I have changed my mind about having a quiz at the end of this week -- I would like to lose less class time to testing and will merge chapters 1-3  for testing purposes.  This test will most likely be on Thursday, September 19.  Expect the mark breakdown to be as follows:  65 multiple choice questions and two from a choice of 10 long answer questions - valued at 6 marks each. The total is, therefore, out of 77 marks. 30 properly done flash cards will earn 5 bonus marks.

  • Monday, September 9 - Take up homework: #1-5, p. 11, #1-9 p. 16 and #1-4 pp. 16-17.  Complete the Chapter 1 PowerPoint.  If time, begin watching Al Gore's seminal documentary An Inconvenient Truth and questions (part 1, part 2, part 3, part 4, part 5, part 6, part 7, part 8, part 9, part 10) -- or buy it online (no I don't get a cut for advertising it and I really can't suggest checking Pirate Bay or an alternative)Read pp. 18-22. Do #1-4, p. 21.
  • Tuesday, September 10 - Take up homework. Complete An Inconvenient Truth and questionsDiscuss the video -- Why is it sometimes seen as controversial? Read p. 22 and do the "Further Thought questions, #1-2, on p. 22. Optional: For an alternative view, see The Great Global Warming Swindle.  Interestingly every BC school was sent a free copy of this by an organization (hard to determine the parent organization) that felt it needed to combat Climate Change proponents. To make sense of this debate you could look into what respectable academic bodies say. Many countries have academies of science; investigate their views.
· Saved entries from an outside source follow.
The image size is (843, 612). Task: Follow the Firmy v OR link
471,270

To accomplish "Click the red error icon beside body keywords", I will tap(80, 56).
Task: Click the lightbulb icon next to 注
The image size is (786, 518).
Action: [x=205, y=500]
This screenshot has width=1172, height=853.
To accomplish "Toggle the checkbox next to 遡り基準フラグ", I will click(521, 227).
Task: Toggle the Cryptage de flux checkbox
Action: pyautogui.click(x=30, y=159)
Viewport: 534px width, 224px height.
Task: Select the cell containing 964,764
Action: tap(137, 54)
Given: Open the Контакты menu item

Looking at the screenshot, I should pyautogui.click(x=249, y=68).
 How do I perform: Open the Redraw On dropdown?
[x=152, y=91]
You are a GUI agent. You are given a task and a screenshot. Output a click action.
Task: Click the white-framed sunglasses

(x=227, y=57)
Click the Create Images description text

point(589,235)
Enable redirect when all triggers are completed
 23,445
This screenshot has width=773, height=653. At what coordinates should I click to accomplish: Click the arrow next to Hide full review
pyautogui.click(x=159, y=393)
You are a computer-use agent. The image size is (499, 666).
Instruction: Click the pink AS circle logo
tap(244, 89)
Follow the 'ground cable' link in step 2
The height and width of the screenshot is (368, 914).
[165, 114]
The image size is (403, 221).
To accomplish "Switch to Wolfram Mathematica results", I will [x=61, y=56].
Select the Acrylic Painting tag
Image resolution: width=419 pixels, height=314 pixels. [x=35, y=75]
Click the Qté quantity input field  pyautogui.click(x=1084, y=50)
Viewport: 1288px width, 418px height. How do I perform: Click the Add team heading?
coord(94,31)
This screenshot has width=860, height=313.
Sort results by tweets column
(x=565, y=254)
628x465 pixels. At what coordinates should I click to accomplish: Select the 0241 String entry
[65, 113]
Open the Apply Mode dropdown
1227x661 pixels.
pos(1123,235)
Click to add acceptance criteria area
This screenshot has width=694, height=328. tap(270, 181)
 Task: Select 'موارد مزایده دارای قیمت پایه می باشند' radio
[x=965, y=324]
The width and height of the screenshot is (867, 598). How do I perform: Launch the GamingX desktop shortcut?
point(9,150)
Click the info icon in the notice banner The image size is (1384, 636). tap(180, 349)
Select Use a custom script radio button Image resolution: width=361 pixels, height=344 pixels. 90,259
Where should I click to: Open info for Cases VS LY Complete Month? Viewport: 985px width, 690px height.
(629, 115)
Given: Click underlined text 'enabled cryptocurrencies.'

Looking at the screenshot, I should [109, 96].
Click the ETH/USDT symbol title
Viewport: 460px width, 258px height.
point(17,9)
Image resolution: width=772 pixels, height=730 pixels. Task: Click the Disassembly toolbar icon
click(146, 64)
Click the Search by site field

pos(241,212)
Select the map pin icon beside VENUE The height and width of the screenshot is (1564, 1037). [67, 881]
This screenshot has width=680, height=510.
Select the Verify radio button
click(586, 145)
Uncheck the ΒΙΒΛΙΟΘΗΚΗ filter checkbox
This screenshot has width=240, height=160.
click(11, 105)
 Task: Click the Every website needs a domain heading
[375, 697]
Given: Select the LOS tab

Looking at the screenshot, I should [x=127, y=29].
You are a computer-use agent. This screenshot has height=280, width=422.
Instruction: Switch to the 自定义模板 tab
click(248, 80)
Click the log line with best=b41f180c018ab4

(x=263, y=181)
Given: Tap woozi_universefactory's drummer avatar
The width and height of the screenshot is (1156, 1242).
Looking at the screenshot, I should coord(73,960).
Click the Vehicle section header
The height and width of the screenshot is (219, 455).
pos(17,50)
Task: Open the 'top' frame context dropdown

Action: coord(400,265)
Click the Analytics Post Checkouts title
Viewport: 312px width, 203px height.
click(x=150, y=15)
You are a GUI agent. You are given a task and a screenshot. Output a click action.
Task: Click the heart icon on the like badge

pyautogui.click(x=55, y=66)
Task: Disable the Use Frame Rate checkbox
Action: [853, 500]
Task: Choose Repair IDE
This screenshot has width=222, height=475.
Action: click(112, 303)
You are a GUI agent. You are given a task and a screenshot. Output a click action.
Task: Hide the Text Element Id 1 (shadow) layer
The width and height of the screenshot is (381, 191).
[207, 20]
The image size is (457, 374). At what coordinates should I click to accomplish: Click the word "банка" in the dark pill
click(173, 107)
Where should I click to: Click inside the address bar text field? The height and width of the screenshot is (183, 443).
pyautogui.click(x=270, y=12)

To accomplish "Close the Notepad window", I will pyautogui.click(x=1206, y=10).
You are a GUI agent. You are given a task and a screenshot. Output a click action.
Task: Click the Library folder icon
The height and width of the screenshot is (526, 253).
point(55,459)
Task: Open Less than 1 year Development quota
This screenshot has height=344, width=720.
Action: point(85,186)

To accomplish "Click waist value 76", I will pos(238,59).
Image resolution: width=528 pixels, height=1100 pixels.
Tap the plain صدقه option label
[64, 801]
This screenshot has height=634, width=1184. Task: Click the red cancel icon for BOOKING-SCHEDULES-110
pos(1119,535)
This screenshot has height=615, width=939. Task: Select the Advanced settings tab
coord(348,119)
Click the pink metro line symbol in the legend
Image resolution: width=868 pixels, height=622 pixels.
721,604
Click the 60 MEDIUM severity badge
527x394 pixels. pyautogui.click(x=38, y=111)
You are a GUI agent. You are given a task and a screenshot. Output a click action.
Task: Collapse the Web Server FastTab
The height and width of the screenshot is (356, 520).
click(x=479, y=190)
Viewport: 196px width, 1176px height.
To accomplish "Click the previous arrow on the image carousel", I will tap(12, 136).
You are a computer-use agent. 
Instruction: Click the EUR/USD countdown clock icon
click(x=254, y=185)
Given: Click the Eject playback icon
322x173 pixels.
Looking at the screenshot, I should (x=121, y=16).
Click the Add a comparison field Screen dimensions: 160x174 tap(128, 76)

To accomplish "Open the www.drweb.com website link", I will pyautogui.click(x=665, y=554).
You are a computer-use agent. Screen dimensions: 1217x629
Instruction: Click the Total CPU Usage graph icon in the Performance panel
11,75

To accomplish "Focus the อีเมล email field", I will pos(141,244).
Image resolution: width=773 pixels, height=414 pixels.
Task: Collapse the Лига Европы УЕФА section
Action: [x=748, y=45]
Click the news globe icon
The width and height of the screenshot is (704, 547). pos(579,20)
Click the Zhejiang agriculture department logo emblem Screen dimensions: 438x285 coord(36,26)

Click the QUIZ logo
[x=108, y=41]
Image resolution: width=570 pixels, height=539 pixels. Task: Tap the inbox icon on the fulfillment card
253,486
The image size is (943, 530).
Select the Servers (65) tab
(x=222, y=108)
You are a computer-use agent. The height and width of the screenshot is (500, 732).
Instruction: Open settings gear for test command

The United Nations' Secretary General, Ban-Ki Moon recently traveled to the Arctic and he is on record as speaking on the subject during this trip. His view is representative of most of the world's nations on the topic. Also the 2007-2008 United Nations Human Development Report took as its over-arching theme Climate Change. You will find the report's accompanying video interesting (choose your download speed and language).
  • Wednesday, September 11 -  Take up homework. Reminder of the material in the Essay Writing Workshop Part 3. Complete the Essay Outline, the assignment for part 3 of the Essay Writing Workshop; please note that you can always change to another topic if you decide this one isn't really what you want to go with.  We will go over your conclusions from the Al Gore film and then will  watch Climate of Doubt which deals with the Climate Change denial viewpoint.  While watching it, answer the following questions:  1.  What groups in society are most prominent in denying climate change?  2.  What are their reasons for doing so?  
  • Thursday, September 12 - Hand in the assignment from the Essay Writing Workshop homework.  We will briefly talk about essay outlines before going on with Geography course content.  Begin chapter 2 - PowerPointRead pp. 29-31. Do both #1-3 on p. 31.
  • Friday, September 13 - Take up #1-3 (both), p. 31. Video clip: The Seven Billionth.  Continue Ch. 2 PowerPoint - Population & Demographics.  If time we will watch Momentum 2011; Hans Rosling.Read pp. 31-37. Do #1 on p. 37. Go to the US Census Bureau's International Database  (OK - this is a bit of a search.  Click on "International Data Base" on the top left hand side of the page.  On the new page, look on the left side and go into the "Report" drop down menu and select "Population Pyramid Graph."  Now select 2011 in the year menu and the countries you want, one at a time in "Select Country".)  Now and download and print a population pyramid for Nigeria in 2011. Do the same for Japan. Compare the shapes of these population pyramids. Suggest reasons why they are so different from one another.